--- SOURCE TEXT ---
========
‘Michael’ becomes highest-grossing music biopic in history – overtaking ‘Bohemian Rhapsody’ with $911M+ at global box office

Photo Credit: Courtesy of Lionsgate
Jaafar Jackson as Michael Jackson in 'Michael'

Michael, the Michael Jackson biopic, is now the highest-grossing music biopic in history, having grossed $911.9 million at the global box office to overtake Bohemian Rhapsody.

Lionsgate confirmed the figure to Rolling Stone.

That total comprises $358.6 million domestically and $553.3 million from international markets and, as the studio noted, it does not yet include the film’s most recent weekend, meaning the record is still climbing.

It edges Michael past the $910.8 million lifetime worldwide gross of Bohemian Rhapsody, the 2018 Freddie Mercury and Queen biopic that earned Rami Malek the Best Actor Academy Award.

The margin at the point of overtake was slim, barely $1 million, but it widened fast: by Sunday (June 14), Michael’s worldwide haul had reached approximately $932.2 million.

The scale of that number becomes clearer in context. Only Michael and Bohemian Rhapsody have taken the music-biopic genre anywhere near the $900 million mark.

Every other title sits far below. Box Office Mojo figures put Elvis (2022) a distant third at $288.7 million, followed by Straight Outta Compton (2015) at $202.2 million, Rocketman (2019) at roughly $195 million, Bob Marley: One Love (2024) at $180.8 million, and the Bob Dylan film A Complete Unknown (2024) at $140 million.
========
--- EXERCISE TASKS ---
1 > In the article on the Michael biopic, update the passage that begins with the words "It edges Michael" and ends after "approximately $932.2 million.", swapping "slim" for "narrow".
2 > According to the article on the Michael biopic, how much of the film's $911.9 million total came from international markets?

--- RECORDED DATA ---
========
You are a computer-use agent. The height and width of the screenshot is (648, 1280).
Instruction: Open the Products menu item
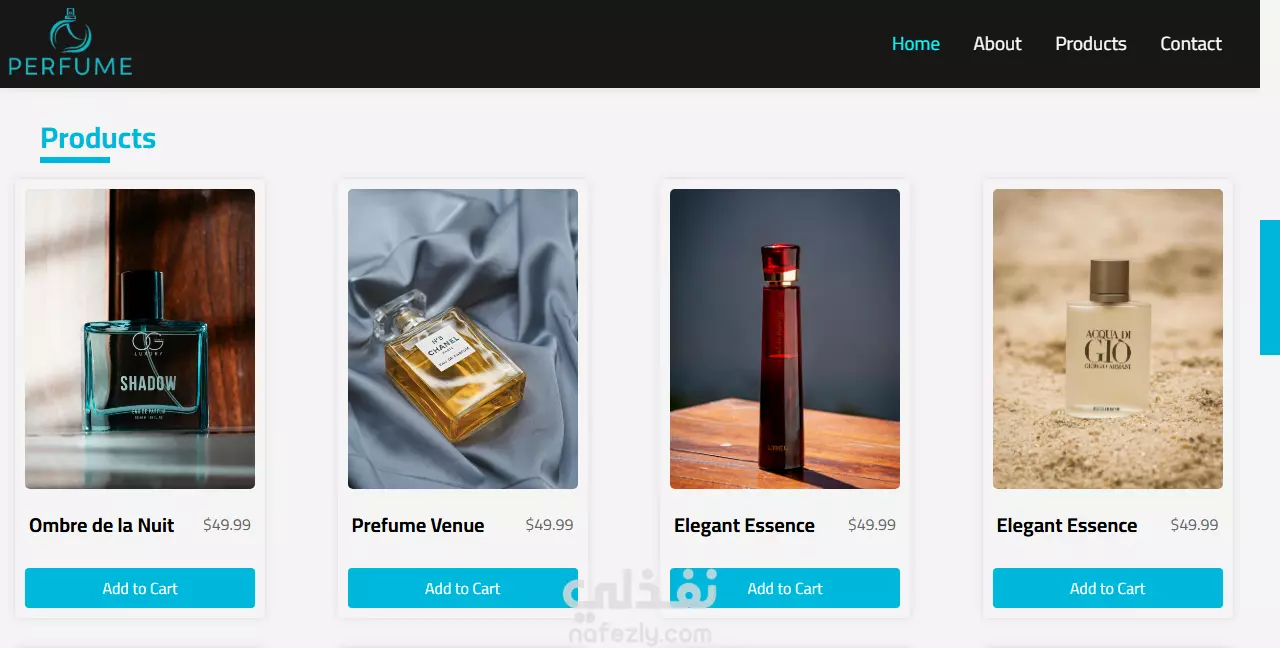pyautogui.click(x=1091, y=44)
========
--- RESULTS FOR EACH TASK ---
1 >
It edges Michael past the $910.8 million lifetime worldwide gross of Bohemian Rhapsody, the 2018 Freddie Mercury and Queen biopic that earned Rami Malek the Best Actor Academy Award.

The margin at the point of overtake was narrow, barely $1 million, but it widened fast: by Sunday (June 14), Michael’s worldwide haul had reached approximately $932.2 million.

2 > $553.3 million